# About this task
Without the images, write out the entries word for word.

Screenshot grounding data
· · · ·
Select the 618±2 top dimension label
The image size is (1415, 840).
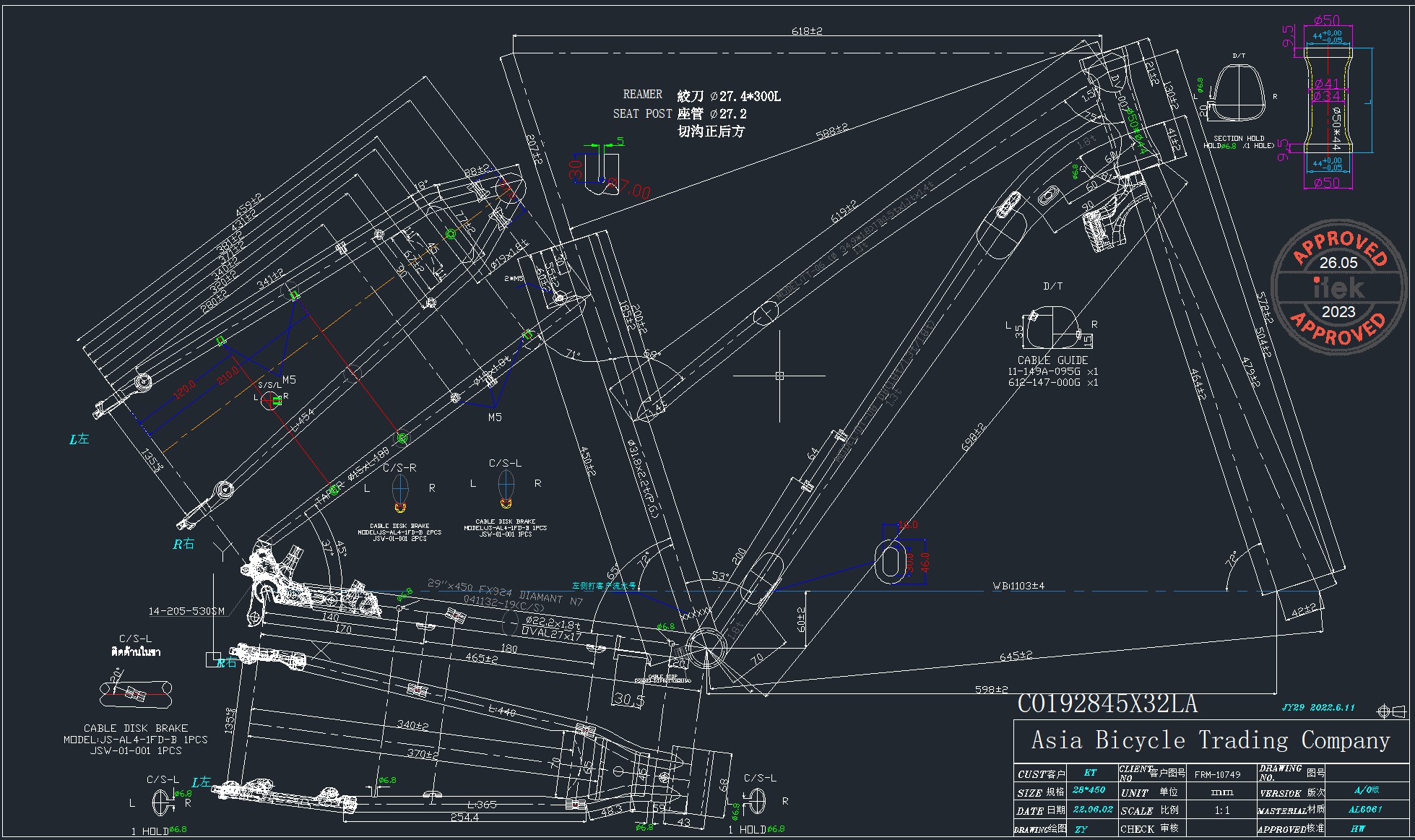[x=807, y=31]
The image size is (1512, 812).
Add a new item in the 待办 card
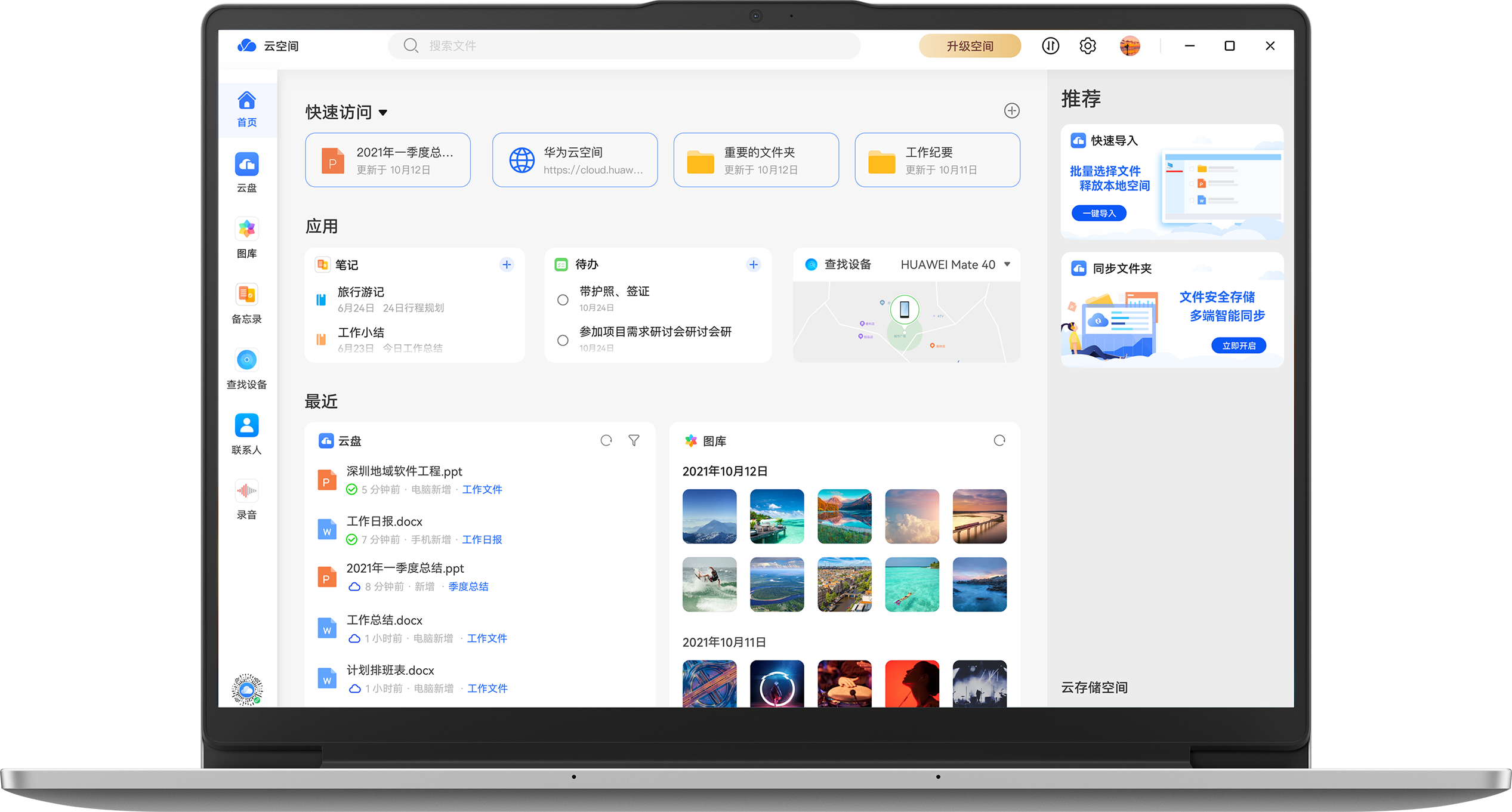753,264
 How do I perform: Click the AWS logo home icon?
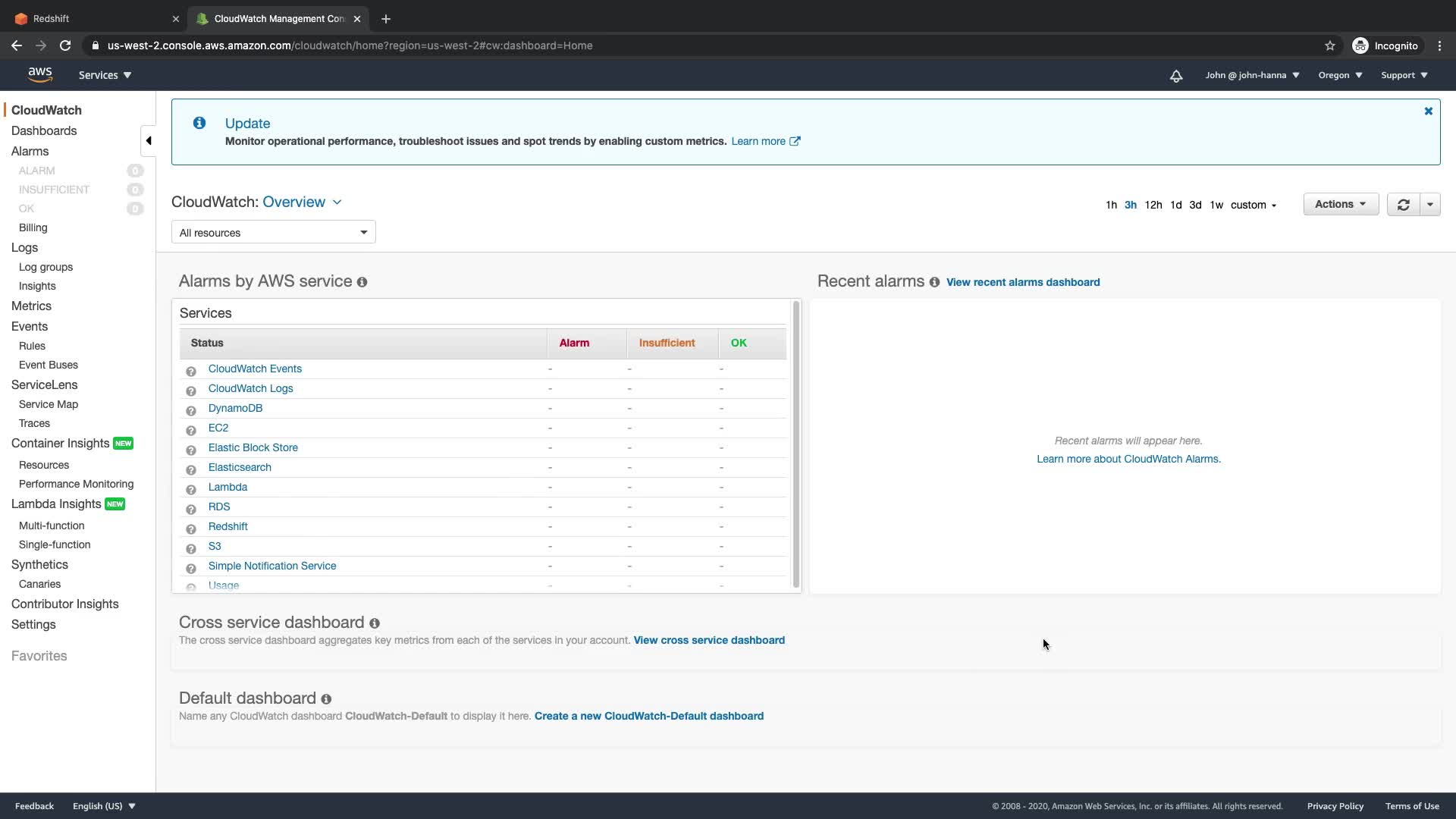[39, 74]
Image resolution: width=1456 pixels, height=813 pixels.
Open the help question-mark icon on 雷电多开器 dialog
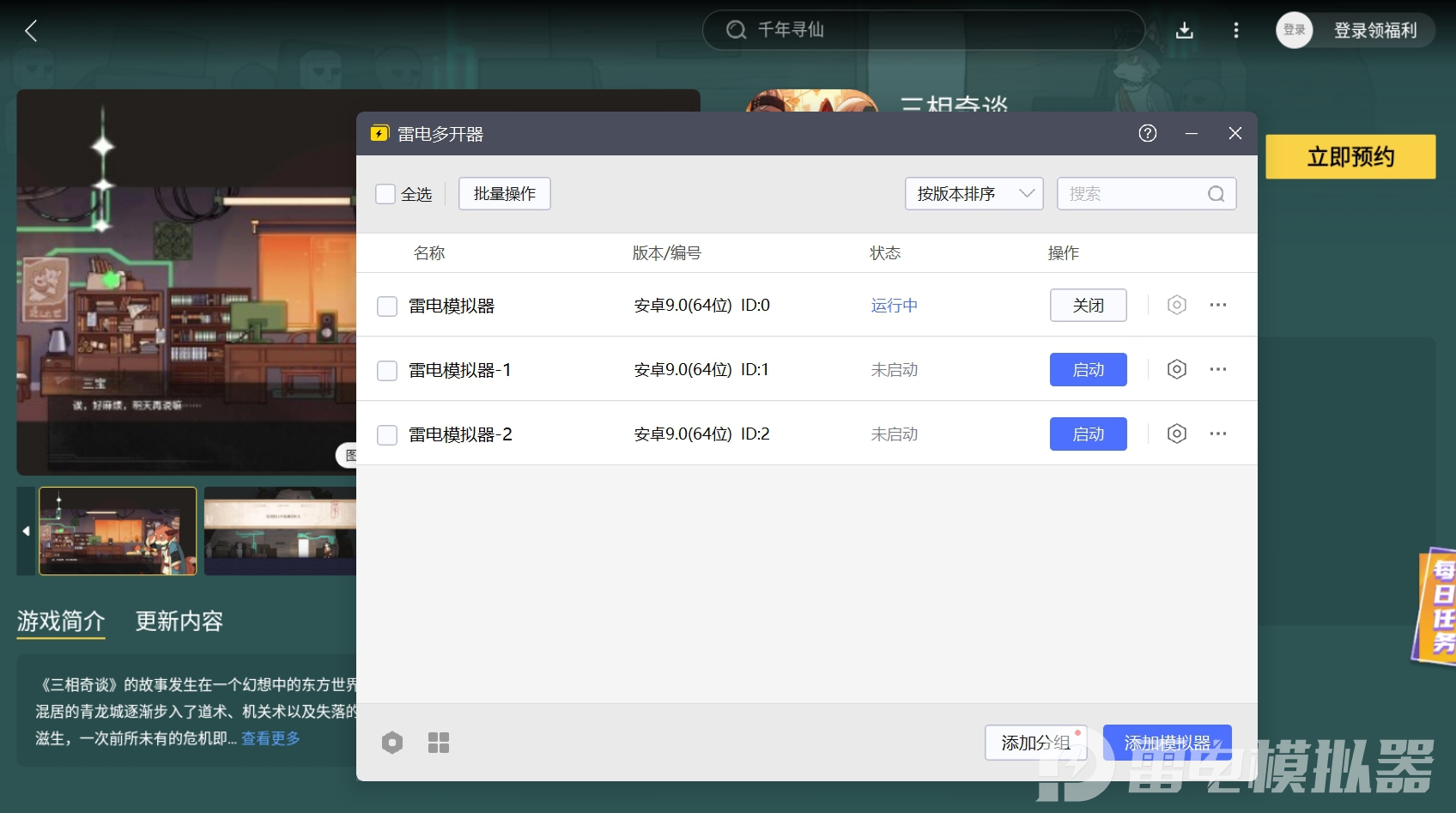1147,133
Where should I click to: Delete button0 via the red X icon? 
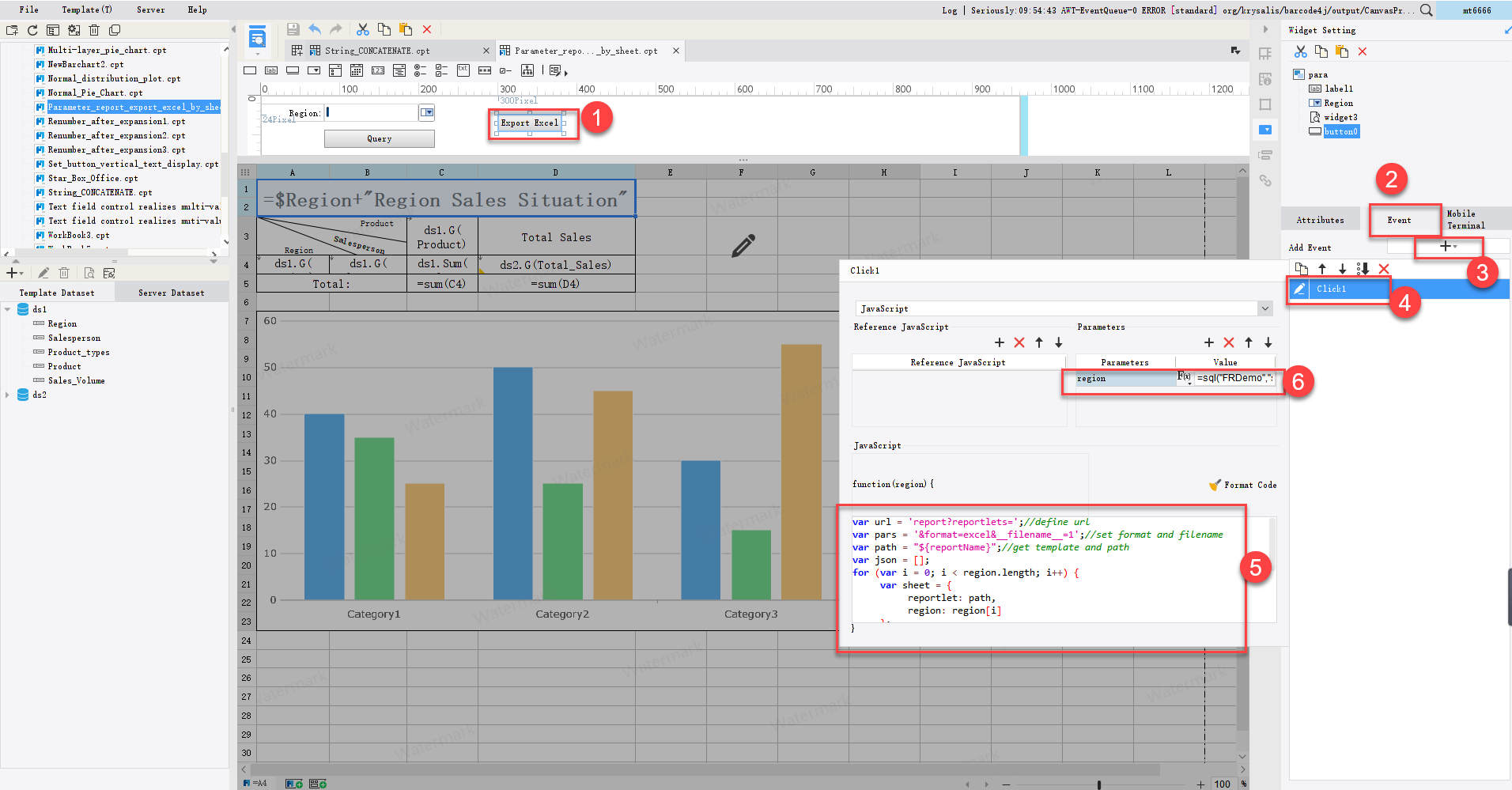point(1363,51)
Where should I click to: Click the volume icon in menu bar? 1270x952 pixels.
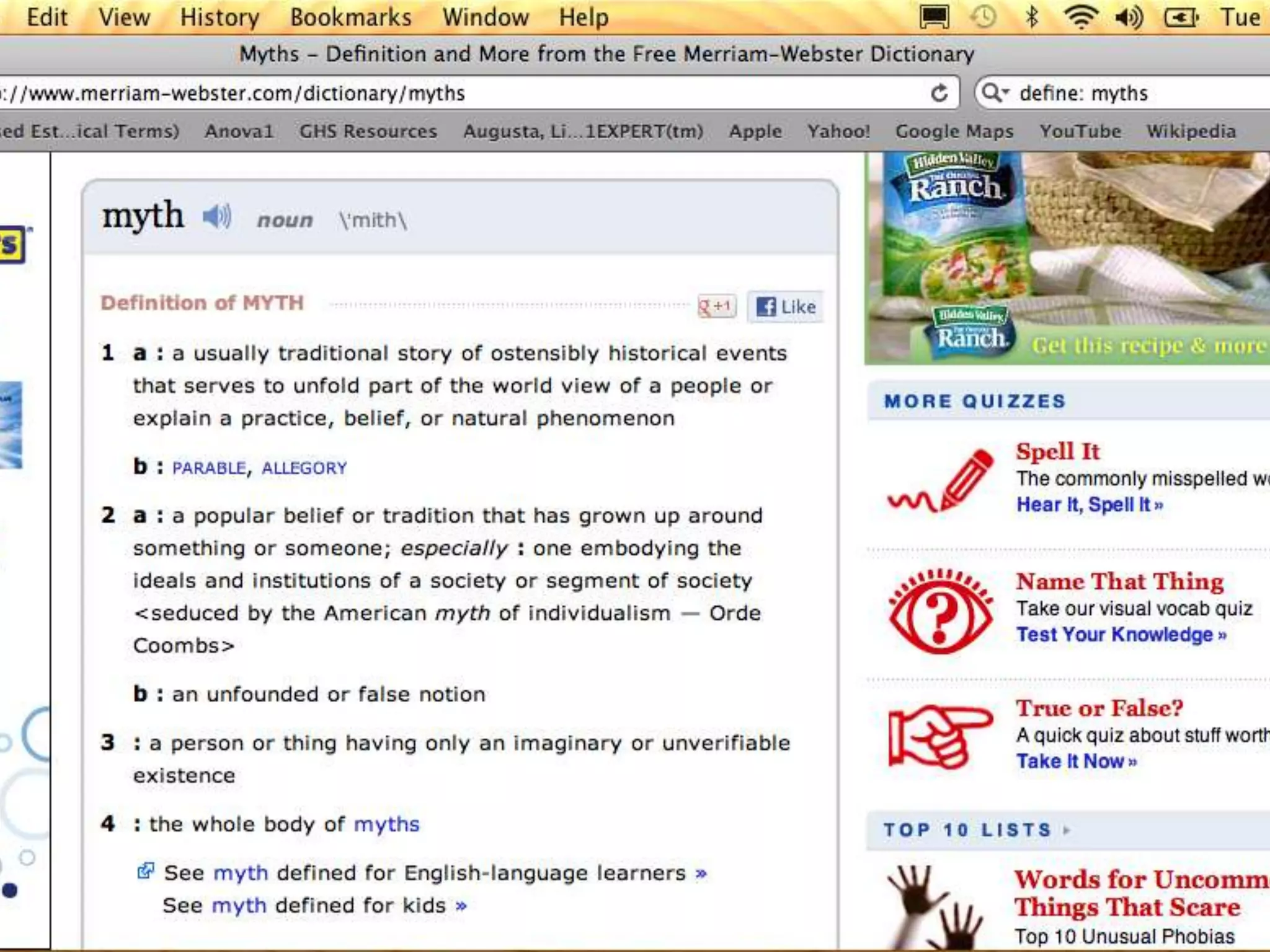click(x=1130, y=17)
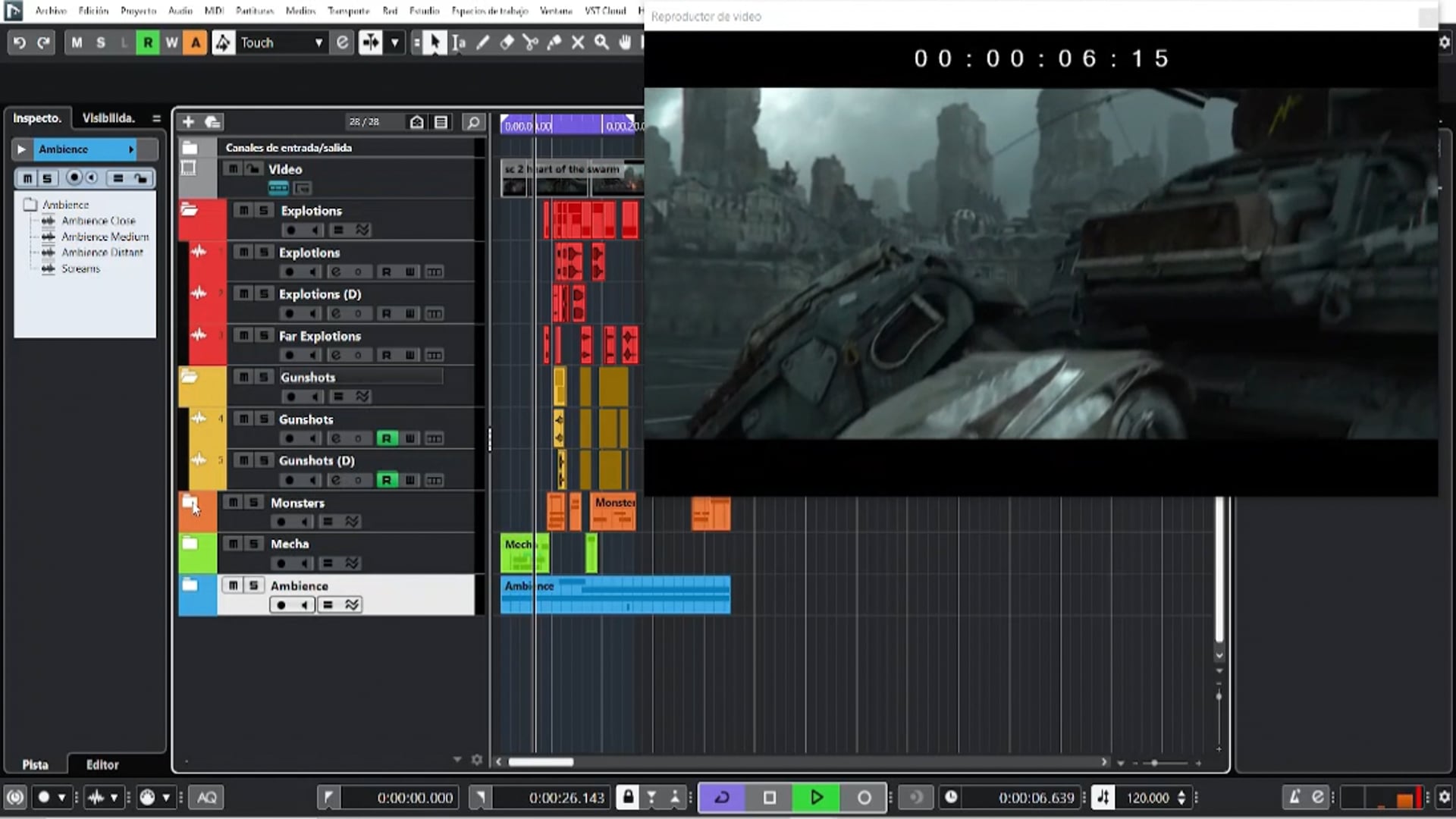Disable record arm on the Gunshots (D) track
The width and height of the screenshot is (1456, 819).
click(388, 480)
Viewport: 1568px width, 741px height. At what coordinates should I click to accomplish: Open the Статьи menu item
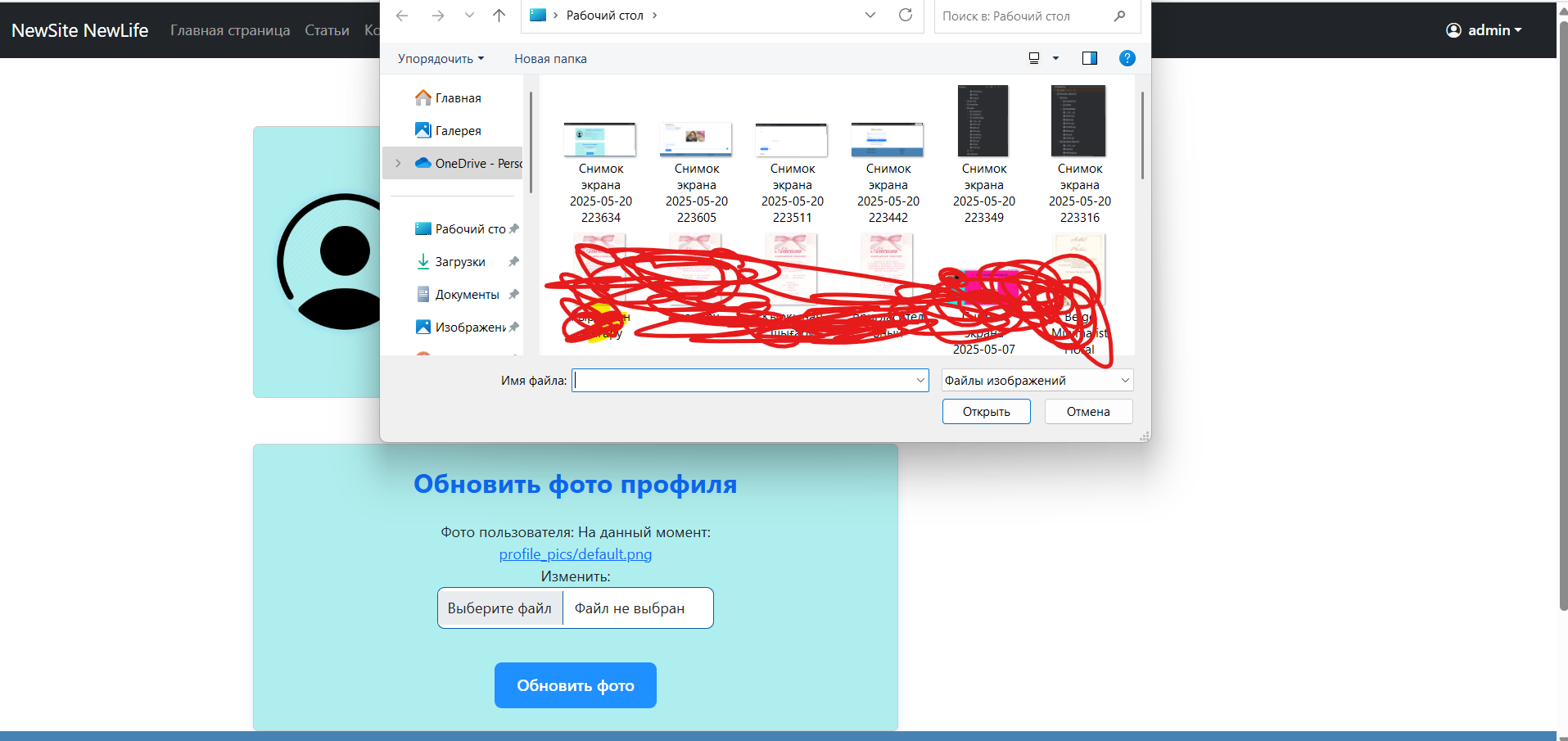tap(326, 30)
· · · ·
# Solution for this task
Select the 618±2 top dimension label
The image size is (1415, 840).
[x=807, y=31]
The image size is (1512, 812).
Add a new item in the 待办 card
753,264
 How do I perform: Click the AWS logo home icon?
[39, 74]
Image resolution: width=1456 pixels, height=813 pixels.
Open the help question-mark icon on 雷电多开器 dialog
1147,133
Where should I click to: Delete button0 via the red X icon? 
point(1363,51)
Where should I click to: Click the volume icon in menu bar? 1270x952 pixels.
click(x=1130, y=17)
Disable record arm on the Gunshots (D) track
The width and height of the screenshot is (1456, 819).
click(388, 480)
Viewport: 1568px width, 741px height. At what coordinates should I click to accomplish: Open the Статьи menu item
tap(326, 30)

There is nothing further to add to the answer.